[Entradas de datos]
____________________
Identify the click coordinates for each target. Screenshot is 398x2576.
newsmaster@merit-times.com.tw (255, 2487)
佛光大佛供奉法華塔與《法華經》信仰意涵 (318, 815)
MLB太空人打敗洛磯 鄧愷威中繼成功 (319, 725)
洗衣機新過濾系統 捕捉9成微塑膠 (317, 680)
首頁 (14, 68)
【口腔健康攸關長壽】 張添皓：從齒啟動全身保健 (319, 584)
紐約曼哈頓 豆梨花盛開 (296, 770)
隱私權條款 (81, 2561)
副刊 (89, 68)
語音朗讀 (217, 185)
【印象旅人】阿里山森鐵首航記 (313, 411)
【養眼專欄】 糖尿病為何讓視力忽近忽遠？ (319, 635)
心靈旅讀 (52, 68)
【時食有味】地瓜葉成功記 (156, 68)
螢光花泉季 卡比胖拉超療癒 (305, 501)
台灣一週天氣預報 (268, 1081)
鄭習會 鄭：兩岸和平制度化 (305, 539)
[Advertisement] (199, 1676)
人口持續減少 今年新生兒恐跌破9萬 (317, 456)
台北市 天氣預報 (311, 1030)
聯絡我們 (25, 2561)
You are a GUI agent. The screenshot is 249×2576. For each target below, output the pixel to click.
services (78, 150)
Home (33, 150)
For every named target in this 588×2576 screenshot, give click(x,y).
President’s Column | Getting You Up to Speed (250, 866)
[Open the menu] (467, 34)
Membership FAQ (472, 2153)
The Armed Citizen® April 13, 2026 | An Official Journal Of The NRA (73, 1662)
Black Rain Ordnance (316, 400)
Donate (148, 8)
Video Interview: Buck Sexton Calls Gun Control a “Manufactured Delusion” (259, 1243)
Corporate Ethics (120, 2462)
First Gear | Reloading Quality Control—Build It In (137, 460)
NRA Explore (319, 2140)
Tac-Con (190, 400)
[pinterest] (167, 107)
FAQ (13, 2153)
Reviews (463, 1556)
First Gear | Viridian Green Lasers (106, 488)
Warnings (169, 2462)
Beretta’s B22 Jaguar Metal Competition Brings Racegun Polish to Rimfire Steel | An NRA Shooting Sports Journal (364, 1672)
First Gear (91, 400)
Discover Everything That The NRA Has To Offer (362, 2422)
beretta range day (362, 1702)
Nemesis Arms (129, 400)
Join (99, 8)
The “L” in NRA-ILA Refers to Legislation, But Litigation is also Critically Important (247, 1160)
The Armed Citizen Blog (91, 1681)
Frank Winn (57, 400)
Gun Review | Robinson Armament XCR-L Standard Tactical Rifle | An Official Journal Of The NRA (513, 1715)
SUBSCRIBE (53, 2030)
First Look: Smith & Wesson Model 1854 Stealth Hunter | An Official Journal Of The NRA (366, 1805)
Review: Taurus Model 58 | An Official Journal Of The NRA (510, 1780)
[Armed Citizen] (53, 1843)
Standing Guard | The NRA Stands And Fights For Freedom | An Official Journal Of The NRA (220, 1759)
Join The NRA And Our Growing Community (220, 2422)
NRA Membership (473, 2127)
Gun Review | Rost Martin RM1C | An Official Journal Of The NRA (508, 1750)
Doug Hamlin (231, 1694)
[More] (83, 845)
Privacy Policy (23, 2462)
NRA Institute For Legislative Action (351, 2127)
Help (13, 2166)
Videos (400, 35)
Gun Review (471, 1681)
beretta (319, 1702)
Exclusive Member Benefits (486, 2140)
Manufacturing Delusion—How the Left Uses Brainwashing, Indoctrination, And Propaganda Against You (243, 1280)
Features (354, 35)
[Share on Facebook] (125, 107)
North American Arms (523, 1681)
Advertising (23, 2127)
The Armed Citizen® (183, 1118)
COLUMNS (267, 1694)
____________________
• **Enunciado**
Reescribe como lista numerada las líneas de los datos que van desde la que contiene "For every named" hasta la que contiene "Reviews (463, 1556)", ambas incluidas, y omite las líneas en blanco.

• **Respuesta completa**
1. For every named target in this 588×2576 screenshot, give click(x,y).
2. President’s Column | Getting You Up to Speed (250, 866)
3. [Open the menu] (467, 34)
4. Membership FAQ (472, 2153)
5. The Armed Citizen® April 13, 2026 | An Official Journal Of The NRA (73, 1662)
6. Black Rain Ordnance (316, 400)
7. Donate (148, 8)
8. Video Interview: Buck Sexton Calls Gun Control a “Manufactured Delusion” (259, 1243)
9. Corporate Ethics (120, 2462)
10. First Gear | Reloading Quality Control—Build It In (137, 460)
11. NRA Explore (319, 2140)
12. Tac-Con (190, 400)
13. [pinterest] (167, 107)
14. FAQ (13, 2153)
15. Reviews (463, 1556)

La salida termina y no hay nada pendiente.